WHAT TO DO
Give back exactly the lines from the one holding "You are a computer-use agent." to the bottom of the material, both included, and nothing more. No pictures.

##########

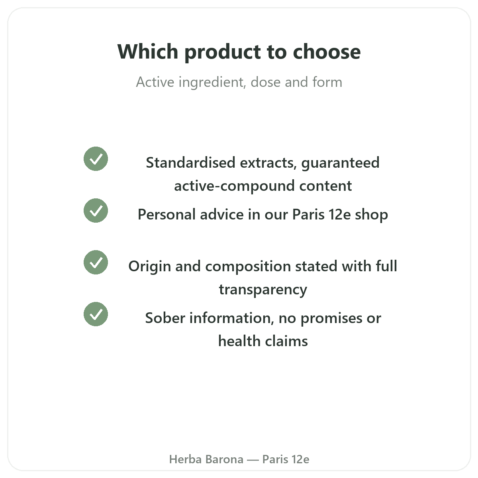The image size is (478, 478).
Task: Click 'Herba Barona' in the footer
Action: 206,459
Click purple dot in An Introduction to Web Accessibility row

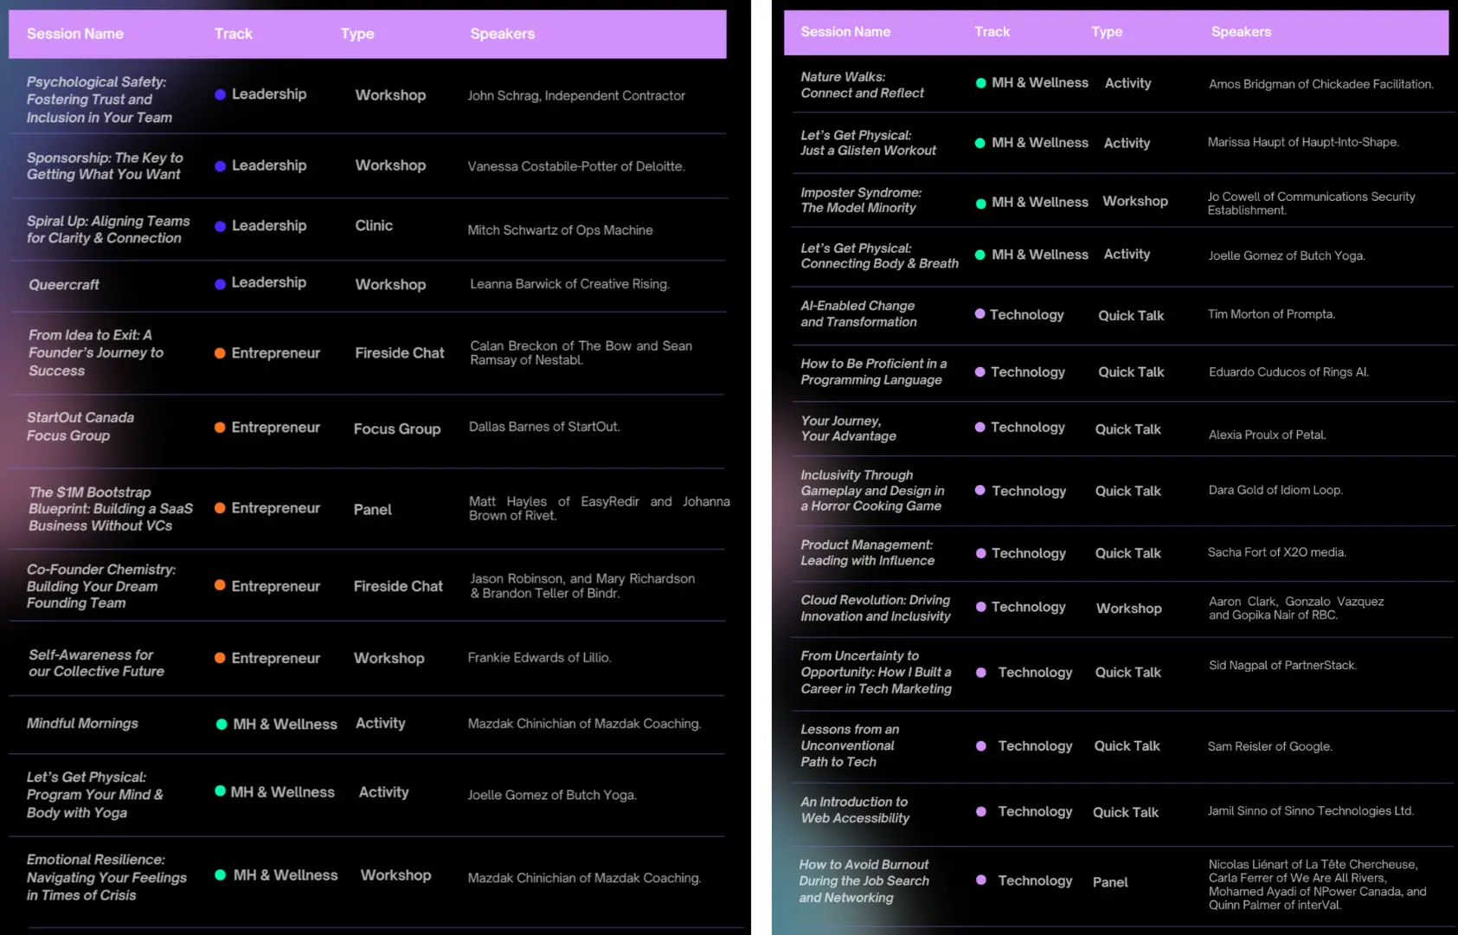pos(980,812)
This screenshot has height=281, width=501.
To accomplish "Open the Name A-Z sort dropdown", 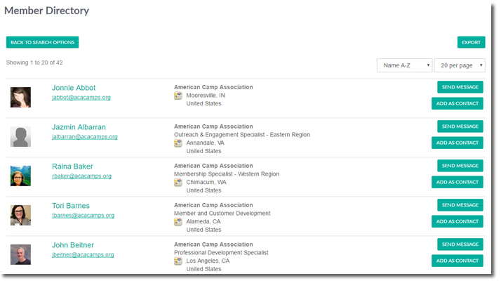I will click(404, 65).
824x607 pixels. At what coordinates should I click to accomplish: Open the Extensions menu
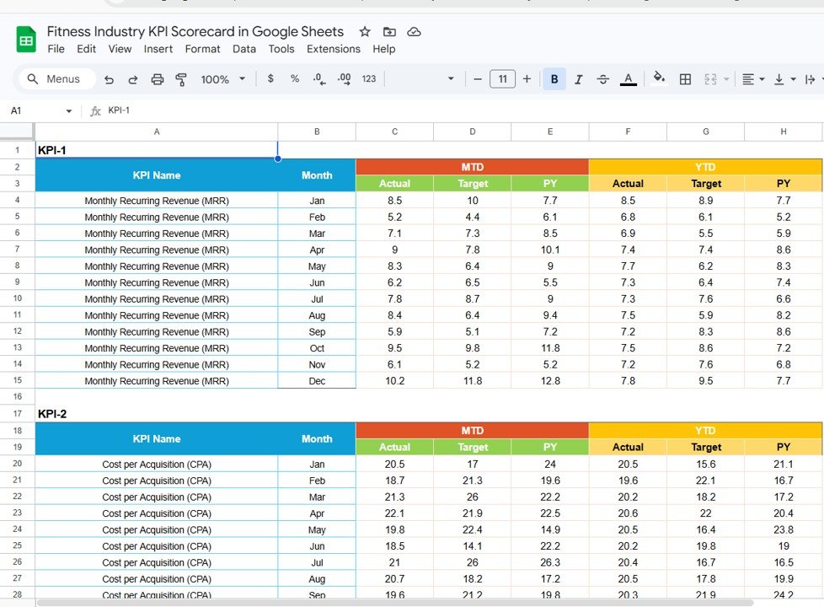(333, 49)
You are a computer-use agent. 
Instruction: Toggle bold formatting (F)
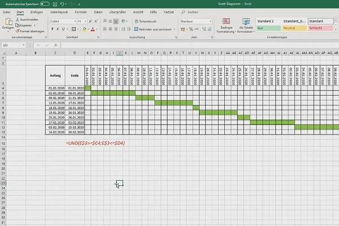[53, 28]
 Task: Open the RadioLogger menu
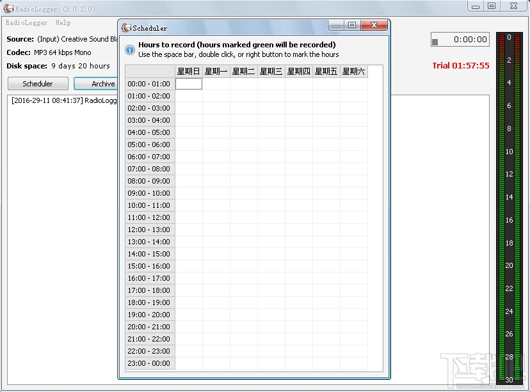pos(26,22)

##########

RESULT OF THE TASK
You are a computer-use agent. 
Instruction: Toggle bold formatting (F)
[53, 28]
 Task: Open the RadioLogger menu
pos(26,22)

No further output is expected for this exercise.